Hold onto your hats, because America’s states are now treating Bitcoin the way Augustus Gloop treated Willy Wonka’s chocolate river—diving in headfirst and hoping not to drown! Just as the dust settled from Arizona’s surprise leap into the Bitcoin bonanza, here comes Texas, boots and all, strutting in with the grand SB 21 bill wiggling like a prize sausage. And where in all this chaos is Donald Trump? Oh, he’s there too, probably tossing gold-plated “Make Bitcoin Great Again” hats to the cheering crowd.
Meanwhile, the other states peer jealously over the fence, poking at their boring old cash and squealing, “But Mom, can I have Bitcoin too?” It’s turning into a full-blown race, with governors of every shade and shape elbowing their way to the front. New Hampshire and Arizona have made things official: one’s a Republican, the other a Democrat, and both apparently believe Satoshi Nakamoto is the adult in the room. With Texas now leaping aboard the crypto express, crypto wrangler Gary Cardone couldn’t resist commenting:
“GAME THEORY IGNITED! Tic Tok. We have one clean decision by NH, then reversal from Arizona Gov, next is Texas who hasn’t done anything Big since Big Oil and Gas!”
Florida, meanwhile, quietly slips away from the wild dance, dumping its own Bitcoin dreams like a disappointing trick-or-treater sent home early.

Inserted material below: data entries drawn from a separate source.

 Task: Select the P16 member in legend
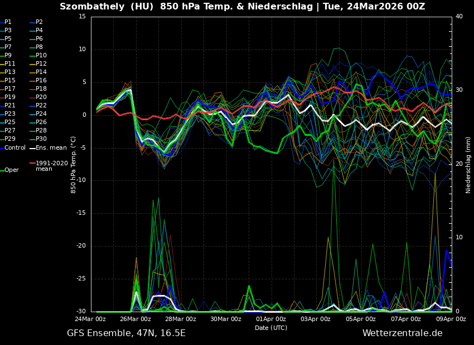coord(41,81)
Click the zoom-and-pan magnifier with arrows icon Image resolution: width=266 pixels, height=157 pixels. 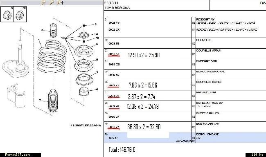[x=60, y=2]
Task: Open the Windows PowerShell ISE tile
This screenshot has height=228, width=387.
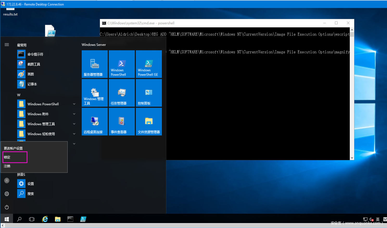Action: (x=149, y=64)
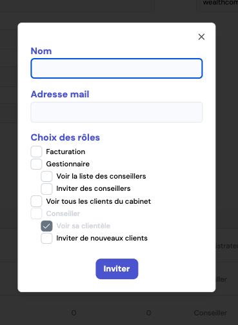
Task: Click the greyed-out Conseiller checkbox
Action: tap(36, 213)
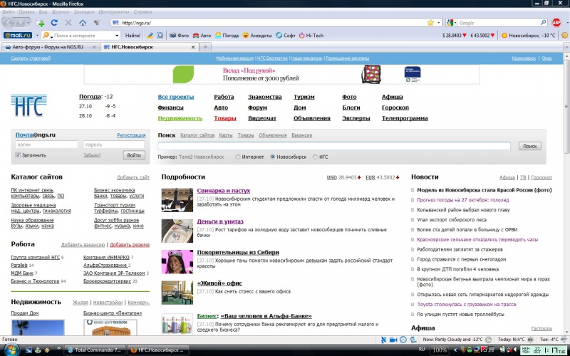570x356 pixels.
Task: Click the Войти login button
Action: [x=134, y=155]
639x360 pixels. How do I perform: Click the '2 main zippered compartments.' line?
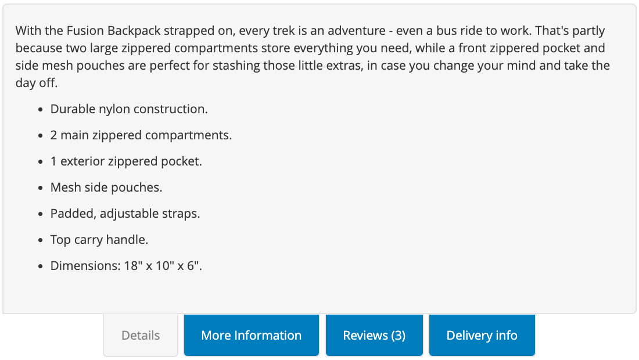(x=141, y=135)
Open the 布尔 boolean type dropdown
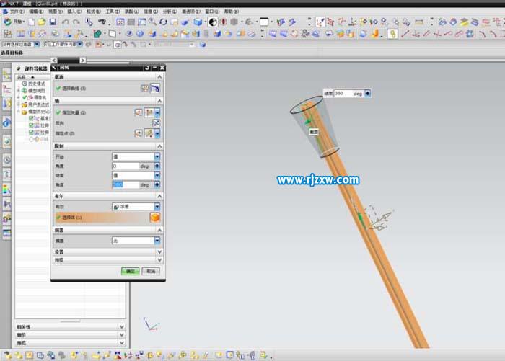The width and height of the screenshot is (505, 361). [157, 207]
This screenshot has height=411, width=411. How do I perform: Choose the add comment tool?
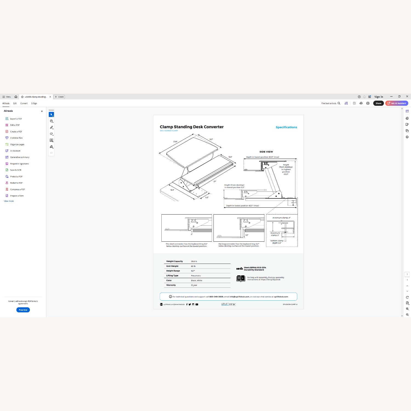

Arizona nearly followed, but at the last minute, lawmakers performed a dazzling pirouette and signed House Bill 2749, showering Bitcoin with bipartisan confetti. The ever-enthusiastic Jeff Weninger had this to say:
“Digital assets aren’t the future—they’re the present. This law ensures Arizona doesn’t leave value sitting on the table and puts us in a position to lead the country in how we secure, manage, and ultimately benefit from abandoned digital currency. It’s exactly the kind of policy we should be leading on—modern, precise, and built with an understanding of where technology and finance are heading.”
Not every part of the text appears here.